The defendants further contend' that the plaintiff cannot recover her salary for the latter part of 1950, because she herself became seventy years of age on June 4, 1950. They assert that, although she was not a member of the county retirement system, because she originally entered the service after attaining age fifty-five (G. L. [Ter. Ed.] c. 32, § 3 (2) (f), as then appearing in St. 1945, c. 658, § 1), yet she came within the provision of said subparagraph (f) that “No such employee other than an elected official . . . shall remain in the service . . . after attaining the maximum age for the group in which he would have been classified if he had become a member . . , .” They point to the fact that the plaintiff was never actually elected but was appointed to the office of county commissioner, as hereinbefore stated. We think, however, that the words “elected official” were intended to distinguish persons holding elective office from other “employees” — a distinction which also appears elsewhere in the retirement laws and for which valid reasons exist. The office of county commissioner was undoubtedly an elective office. We do not think that the Legislature intended by subparagraph (f) to apply in the unusual instance where a county commissioner happens to be appointed to fill a vacancy occurring in a certain manner a rule of tenure different from that usually applicable under the statutes to the same office.

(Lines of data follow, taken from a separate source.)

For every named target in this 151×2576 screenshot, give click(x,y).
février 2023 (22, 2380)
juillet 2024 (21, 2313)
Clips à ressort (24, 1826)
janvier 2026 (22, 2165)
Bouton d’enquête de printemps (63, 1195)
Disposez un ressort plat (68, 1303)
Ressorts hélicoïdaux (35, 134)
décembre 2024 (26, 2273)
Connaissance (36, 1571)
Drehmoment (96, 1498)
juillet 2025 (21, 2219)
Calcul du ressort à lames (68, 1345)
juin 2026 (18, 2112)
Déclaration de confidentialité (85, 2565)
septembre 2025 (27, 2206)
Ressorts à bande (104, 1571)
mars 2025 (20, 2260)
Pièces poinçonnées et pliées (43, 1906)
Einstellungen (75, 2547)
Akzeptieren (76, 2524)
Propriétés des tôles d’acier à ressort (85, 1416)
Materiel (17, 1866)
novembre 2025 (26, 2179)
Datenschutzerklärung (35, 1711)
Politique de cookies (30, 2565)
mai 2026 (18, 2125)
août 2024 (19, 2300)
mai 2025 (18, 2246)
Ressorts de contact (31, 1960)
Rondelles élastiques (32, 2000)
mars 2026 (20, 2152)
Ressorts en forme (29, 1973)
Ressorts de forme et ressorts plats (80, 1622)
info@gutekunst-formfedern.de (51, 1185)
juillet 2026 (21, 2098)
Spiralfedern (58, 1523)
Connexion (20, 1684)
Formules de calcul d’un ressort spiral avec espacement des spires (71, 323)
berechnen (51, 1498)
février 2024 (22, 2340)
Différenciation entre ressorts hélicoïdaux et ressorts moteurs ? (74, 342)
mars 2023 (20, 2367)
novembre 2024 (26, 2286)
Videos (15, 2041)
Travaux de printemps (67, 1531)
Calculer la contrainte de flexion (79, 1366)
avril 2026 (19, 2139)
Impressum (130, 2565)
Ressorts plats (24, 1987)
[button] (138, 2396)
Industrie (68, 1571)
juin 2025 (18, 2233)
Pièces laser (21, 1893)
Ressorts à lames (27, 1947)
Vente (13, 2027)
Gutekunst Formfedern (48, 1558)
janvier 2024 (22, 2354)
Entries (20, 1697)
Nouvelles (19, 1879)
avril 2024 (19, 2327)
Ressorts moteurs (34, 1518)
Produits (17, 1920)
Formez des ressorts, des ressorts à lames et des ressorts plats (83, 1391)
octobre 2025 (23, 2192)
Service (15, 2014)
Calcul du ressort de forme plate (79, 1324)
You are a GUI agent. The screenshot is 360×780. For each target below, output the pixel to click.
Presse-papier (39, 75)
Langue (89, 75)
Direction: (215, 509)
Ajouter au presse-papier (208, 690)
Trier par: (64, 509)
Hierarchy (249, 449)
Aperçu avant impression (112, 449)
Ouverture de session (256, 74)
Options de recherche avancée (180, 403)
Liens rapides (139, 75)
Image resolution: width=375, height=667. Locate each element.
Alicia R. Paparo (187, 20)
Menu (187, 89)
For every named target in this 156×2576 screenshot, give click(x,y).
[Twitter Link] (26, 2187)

No question is presented as to the date referred to by “the next regular election” in G. L. (Ter. Ed.) c. 32, § 5 (1) (d), as appearing in St. 1948, c. 15, § 1. We do not intimate by anything we say that the reference is to election day, when the identity of no successor could be known, and before any determination of the persons elected could *748be made under G. L. (Ter. Ed.) c. 54, § 122, as amended by St. 1935, c. 257, § 7. See G. L. (Ter. Ed.) c. 54, § 116, as amended by St. 1946, c. 130, § 3.

Exceptions overruled. ■

Amended in respects not here material by St. 1939, c. 31, § 4.